However, despite a high probability of dying of their disease, a significant number of men aged ≥70 years with high-risk localized prostate cancer do not receive curative therapy in either the U.S. [7] or Europe [8]. This is attributed to the wrong belief that older men diagnosed with prostate cancer are more likely to die of another cause than of their disease. Such a statement may be valid for older men with low-risk prostate cancer [4], but does not apply to a 70-year-old “fit” man with high-risk disease who has at least 18 additional years to live [9]. Although it is not possible for a physician to predict the exact life expectancy of a given patient, it can be estimated by an adequate evaluation of health status, as described in the last article of this supplement, “A Comment on the International Society of Geriatric Oncology Guidelines: Evidence-Based Advice for the Clinical Setting” [1012].

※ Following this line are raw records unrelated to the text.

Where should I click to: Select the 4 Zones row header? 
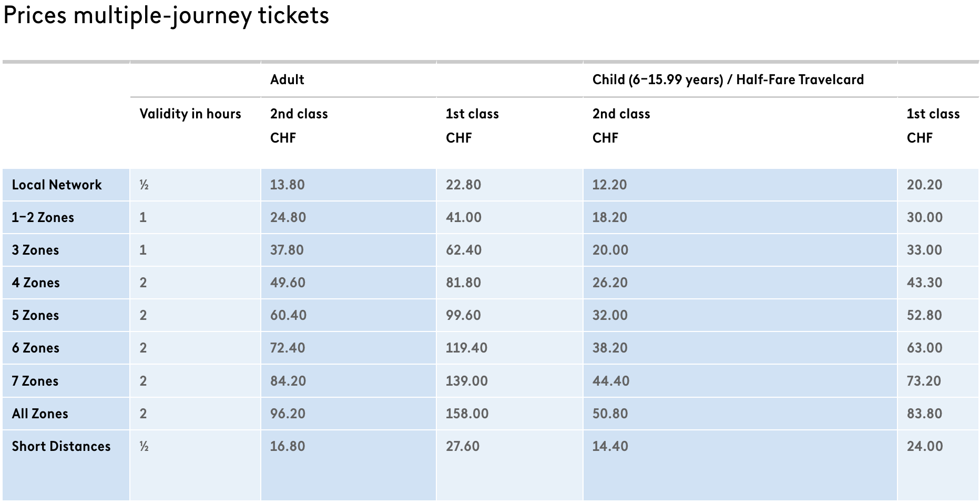[36, 283]
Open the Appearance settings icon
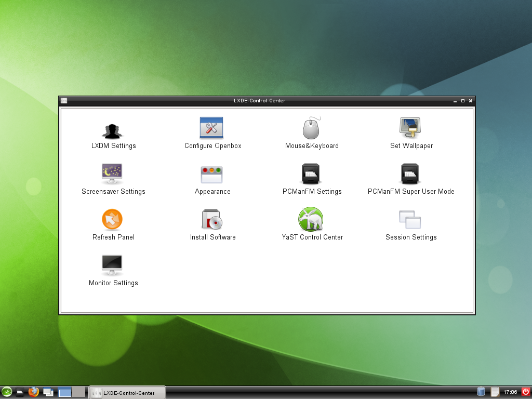532x399 pixels. click(211, 174)
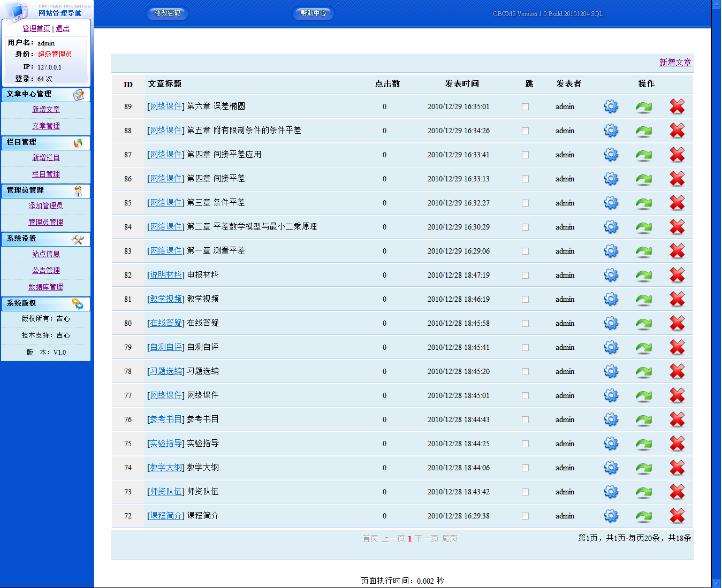Click the green arrow icon for article 87
Viewport: 722px width, 588px height.
643,155
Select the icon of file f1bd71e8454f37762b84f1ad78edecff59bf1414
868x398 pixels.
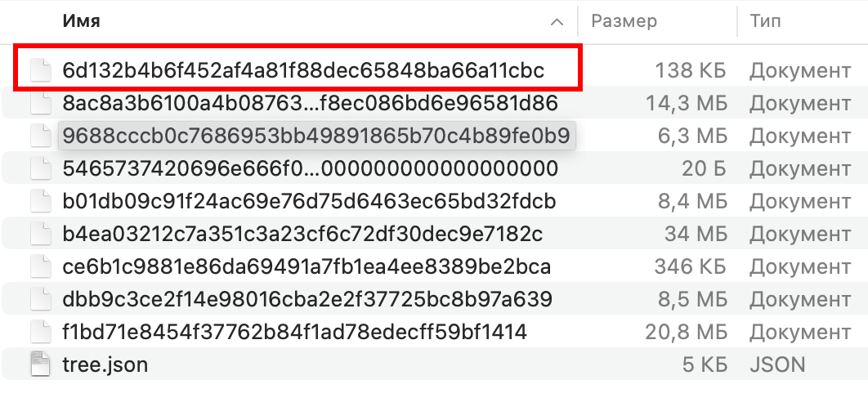point(41,333)
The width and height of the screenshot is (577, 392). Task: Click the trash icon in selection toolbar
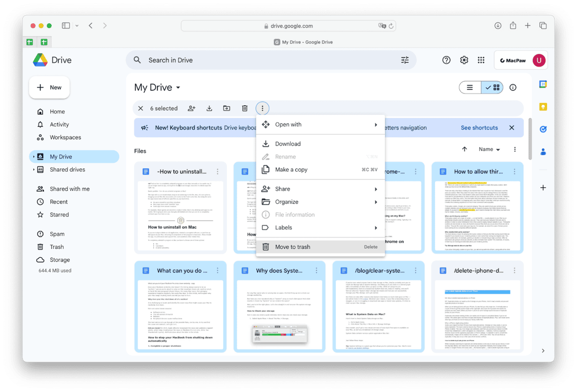245,108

Treatment decisions, whether with curative intent (e.g., radiotherapy with androgen-deprivation therapy [ADT], initial radical surgery with appropriate adjuvant therapy), or not curative (ADT alone, watchful waiting), should be based on the aggressiveness of the disease and associated comorbidities, as well as the preferences of the individual. The efficacy and toxicity of treatment options should be balanced with these factors in mind. Hence, using a Markov model, Alibhai et al. observed that curative therapy results in significantly improved life expectancy and quality-adjusted life expectancy for older men with few comorbidities and moderately or poorly differentiated localized prostate cancer; the authors thus concluded that age should not be a barrier to treatment in this group [13]. Conversely, for men with well-differentiated tumors and few comorbidities, curative therapy prolonged life expectancy but did not improve quality-adjusted life expectancy.

The first part of this article will describe radical therapy options for high-risk prostate cancer with a special focus on senior adults when available. Transperineal interstitial brachytherapy will not be discussed because this treatment modality is restricted to patients with low-risk localized prostate cancer (cT1–T2a, Gleason <7, PSA ≤10 ng/mL) [14] or as a boost for intermediate risk disease [15]. The second part will be dedicated to the safety aspects of radical radiotherapy and the impact of age and comorbidities.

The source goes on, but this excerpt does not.